Award-Winning Goat Milk Products
By Anita Rafael
Principal Photography By Louisa Conrad
In my next life, I want to come back as a dairy goat, preferably a lush-bearded, long-eared, snow white Saanen like Orion. Orion is six years old and comes from a distinguished line of Swiss ancestors. She is plump, healthy, and fully content with her lot in life. How could she not be? She is the “queen” at Big Picture Farm in Townshend. Spring, summer and fall, she grazes alongside her daughters, granddaughters and their cousins and best friends throughout nearly 90 acres of rocky pastures and open, shrubby woodlands spread out close to the summit of Peaked Mountain. The unobstructed panoramic view she enjoys from that elevation, a straight shot across to the eastern face of Stratton Mountain, is spectacular.
Orion is one of 36 dairy goats at Big Picture Farm and there are other Saanens, some Alpines, and many affectionate, floppy-eared Nubian goats. The herd belongs to husband Lucas Farrell, a poet, and wife Louisa Conrad, an artist working in diverse media. Former academics turned farmers, together they have owned and worked this dairy farm for six years. It is where they make cheese and other products in surgically spotless facilities on the lower level in their big red barn.
MUSIC FOR GOATS
The making of a good cheese starts with successful milking, and that sometimes calls for a little entertainment. “During the morning milking, the goats like classical music or easy listening, and in the afternoon, they go for Dixie Chicks,” Lucas says. “They milk easily when they are relaxed.” From the two milking sessions combined, each goat gives about a gallon of milk per day, which processes to about one pound of cheese.
The cheese that Lucas and Louisa hand-make is a washed-rind product that they call Sonnet. “Two years ago, our cheese won a ribbon from the American Cheese Society,” says Lucas. “We use milk only from our own goats to ensure freshness and seasonality to the flavor. We make wheels of Sonnet once or twice a week during the spring and summer and age it for several months in our own cave. It tastes creamy, nutty, sharp, and smooth.” The 2015 production has sold out. By August, three to five-pound wheels at $30 per pound will be ready and properly aged.
You might think that nothing could possibly be better than that lovely Sonnet. But then there’s this to consider: Goat milk caramel candy. In 2011, Big Picture Farm’s sea-salt- and-bourbon-vanilla caramel won top honors at the Fancy Food Show in New York City, and newer flavors of their caramels won again in 2015 at the show for “Best Confection.”
Louisa uses her creative talents to draw cheery, candid portraits of each of her goats and she puts her sketches on the packaging of the farm products, as well as on embroidered linen tea towels, pillowcases, apparel and other useful items that the farm sells. Is this a dream come true? Fine cheese, the perfect candy and unique gifts are all in one place.

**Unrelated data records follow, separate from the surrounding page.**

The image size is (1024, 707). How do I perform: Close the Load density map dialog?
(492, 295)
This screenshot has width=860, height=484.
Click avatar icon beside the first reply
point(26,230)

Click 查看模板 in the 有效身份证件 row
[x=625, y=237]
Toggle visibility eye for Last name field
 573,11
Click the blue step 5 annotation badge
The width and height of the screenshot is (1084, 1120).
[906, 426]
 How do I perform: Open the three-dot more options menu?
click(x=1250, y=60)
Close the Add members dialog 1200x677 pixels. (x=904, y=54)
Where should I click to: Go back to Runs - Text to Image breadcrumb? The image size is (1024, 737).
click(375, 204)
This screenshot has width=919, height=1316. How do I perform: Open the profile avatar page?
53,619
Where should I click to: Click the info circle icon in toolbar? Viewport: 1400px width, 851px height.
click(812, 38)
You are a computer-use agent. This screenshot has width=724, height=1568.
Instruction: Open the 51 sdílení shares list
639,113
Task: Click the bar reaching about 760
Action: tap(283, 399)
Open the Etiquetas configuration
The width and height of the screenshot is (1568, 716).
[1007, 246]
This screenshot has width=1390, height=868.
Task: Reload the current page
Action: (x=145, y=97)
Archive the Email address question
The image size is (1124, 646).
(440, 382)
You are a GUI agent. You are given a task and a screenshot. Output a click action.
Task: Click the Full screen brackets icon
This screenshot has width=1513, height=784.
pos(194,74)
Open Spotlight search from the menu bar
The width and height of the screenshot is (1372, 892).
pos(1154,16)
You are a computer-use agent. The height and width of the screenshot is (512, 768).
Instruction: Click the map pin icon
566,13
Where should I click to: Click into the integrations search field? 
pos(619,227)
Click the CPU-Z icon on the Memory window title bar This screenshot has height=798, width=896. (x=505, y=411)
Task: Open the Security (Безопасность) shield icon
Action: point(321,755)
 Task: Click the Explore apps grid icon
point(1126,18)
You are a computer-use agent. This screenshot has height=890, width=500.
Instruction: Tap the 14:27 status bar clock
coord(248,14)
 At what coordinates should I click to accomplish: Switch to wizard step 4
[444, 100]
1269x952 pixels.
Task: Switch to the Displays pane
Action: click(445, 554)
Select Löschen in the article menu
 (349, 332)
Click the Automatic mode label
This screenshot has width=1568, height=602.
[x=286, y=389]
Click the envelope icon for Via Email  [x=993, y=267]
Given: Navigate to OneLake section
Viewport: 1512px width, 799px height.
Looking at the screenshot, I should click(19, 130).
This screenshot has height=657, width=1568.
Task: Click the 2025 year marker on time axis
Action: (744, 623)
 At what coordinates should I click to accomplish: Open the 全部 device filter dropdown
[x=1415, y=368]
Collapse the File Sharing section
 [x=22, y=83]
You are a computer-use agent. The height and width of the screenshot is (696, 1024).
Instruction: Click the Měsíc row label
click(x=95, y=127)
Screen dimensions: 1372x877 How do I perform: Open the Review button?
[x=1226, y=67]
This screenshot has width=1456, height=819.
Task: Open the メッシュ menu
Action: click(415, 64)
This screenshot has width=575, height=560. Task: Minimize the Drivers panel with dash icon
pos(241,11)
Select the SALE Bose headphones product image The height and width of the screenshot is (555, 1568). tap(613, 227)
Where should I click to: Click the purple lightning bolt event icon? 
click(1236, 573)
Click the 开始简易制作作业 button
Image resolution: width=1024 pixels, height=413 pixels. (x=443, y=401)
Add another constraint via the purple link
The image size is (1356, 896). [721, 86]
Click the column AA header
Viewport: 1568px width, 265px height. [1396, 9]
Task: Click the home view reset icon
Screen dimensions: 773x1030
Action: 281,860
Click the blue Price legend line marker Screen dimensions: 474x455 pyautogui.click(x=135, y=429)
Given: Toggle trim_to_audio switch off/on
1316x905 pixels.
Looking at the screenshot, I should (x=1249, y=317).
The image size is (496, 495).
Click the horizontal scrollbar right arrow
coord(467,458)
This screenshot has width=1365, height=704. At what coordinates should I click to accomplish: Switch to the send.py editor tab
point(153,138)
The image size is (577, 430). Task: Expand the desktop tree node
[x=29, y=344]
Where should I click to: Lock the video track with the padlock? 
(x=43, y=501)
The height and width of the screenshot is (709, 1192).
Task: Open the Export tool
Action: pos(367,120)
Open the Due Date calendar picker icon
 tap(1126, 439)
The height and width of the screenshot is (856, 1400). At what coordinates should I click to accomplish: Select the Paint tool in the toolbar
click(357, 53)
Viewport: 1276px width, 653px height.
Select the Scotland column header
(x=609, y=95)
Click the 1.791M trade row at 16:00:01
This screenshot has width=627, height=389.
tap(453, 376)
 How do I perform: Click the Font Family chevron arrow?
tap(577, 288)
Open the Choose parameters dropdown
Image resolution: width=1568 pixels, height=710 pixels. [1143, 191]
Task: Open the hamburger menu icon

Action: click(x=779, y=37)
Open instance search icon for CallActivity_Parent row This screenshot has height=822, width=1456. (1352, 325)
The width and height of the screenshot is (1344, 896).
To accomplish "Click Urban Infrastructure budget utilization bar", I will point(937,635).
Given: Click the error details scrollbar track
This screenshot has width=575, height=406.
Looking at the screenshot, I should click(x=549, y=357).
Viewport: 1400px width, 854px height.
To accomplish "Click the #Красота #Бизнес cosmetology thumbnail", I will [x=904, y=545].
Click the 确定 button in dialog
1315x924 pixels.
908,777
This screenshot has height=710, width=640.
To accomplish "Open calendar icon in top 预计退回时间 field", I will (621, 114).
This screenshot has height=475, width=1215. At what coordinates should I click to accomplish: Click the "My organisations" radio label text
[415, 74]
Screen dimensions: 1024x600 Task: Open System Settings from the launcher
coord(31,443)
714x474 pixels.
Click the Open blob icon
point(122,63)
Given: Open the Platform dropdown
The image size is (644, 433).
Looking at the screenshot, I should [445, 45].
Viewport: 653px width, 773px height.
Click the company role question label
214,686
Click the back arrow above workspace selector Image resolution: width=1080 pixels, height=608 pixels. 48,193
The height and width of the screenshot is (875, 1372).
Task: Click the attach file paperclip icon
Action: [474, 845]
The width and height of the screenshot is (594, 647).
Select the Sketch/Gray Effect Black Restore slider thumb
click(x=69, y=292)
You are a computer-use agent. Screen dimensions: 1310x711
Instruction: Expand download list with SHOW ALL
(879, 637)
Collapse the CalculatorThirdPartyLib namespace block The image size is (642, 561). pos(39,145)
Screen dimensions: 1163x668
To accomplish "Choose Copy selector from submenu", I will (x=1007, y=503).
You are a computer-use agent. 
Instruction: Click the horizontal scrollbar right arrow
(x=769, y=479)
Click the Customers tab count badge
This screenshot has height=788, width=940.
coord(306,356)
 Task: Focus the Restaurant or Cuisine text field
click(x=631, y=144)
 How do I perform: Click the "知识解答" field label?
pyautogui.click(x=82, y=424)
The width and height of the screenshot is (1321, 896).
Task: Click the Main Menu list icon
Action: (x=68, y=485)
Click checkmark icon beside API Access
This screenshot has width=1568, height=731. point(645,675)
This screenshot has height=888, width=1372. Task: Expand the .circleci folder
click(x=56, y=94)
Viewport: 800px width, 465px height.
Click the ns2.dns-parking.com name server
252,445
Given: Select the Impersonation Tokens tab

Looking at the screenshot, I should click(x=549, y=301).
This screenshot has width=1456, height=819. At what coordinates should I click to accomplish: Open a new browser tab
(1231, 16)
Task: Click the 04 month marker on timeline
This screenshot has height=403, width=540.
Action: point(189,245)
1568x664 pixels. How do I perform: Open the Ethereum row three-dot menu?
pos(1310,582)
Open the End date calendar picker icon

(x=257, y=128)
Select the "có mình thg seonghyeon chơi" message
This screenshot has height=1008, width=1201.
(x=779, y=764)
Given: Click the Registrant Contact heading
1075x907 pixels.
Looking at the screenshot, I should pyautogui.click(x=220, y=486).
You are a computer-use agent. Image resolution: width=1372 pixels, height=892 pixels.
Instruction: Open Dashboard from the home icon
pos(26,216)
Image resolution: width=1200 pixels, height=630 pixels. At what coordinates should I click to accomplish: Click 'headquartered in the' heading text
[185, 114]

Big Picture Farm is located about 22 miles from Stratton Resort, and is visible from Peaked Mountain Road in Townshend. The property is private and not open for tours though, except by appointment, best made well in advance by email. In springtime, Lucas, Louisa and their farm apprentices have their hands full taking care of many baby goats while the new season of cheese making ramps up to full production.
Look for Big Picture Farm goat cheeses and goat milk caramels at specialty dairy and food stores around the country or order online. You can also meet the folks from the farm at the West River Farmers Market from 9am–1pm on Saturdays. In summer, the market is on Route 11 in Londonderry.
I’ll never forget my very first Big Picture Farm goat milk caramel. It was a roasted raspberry-rhubarb confection. The first flavor my taste buds found was, of course, that delectable, milky sweetness. ‘Aaah! Candy!’ said my brain. Three or four chews into its soft, buttery goodness, I responded to the sunny sensation of fruit, the tang of something berry, something pleasantly tart, and I tasted, perhaps, just a grain or two of sea salt. Then, the finish! It had an effect not unlike that of a superb wine, with lingering notes of warm, full-bodied vanilla, both in my mouth and in someplace deep in my instantaneously-addicted brain. Eating just that one Big Picture Farm caramel forever rede ned the word “candy” for me. Can farm-made goat milk caramels be ranked as comfort food? Do these caramels taste this good to me only because I happen to personally know the goats?
Begin mouthwatering now and savor these: choose maple cream, wild chocolate mint, cider honey and many more tempting varieties. An editor at Food & Wine magazine once said, “They’re subtly goaty.” I say there is nothing subtle about them. These caramels are kick-you-in- the-teeth delicious.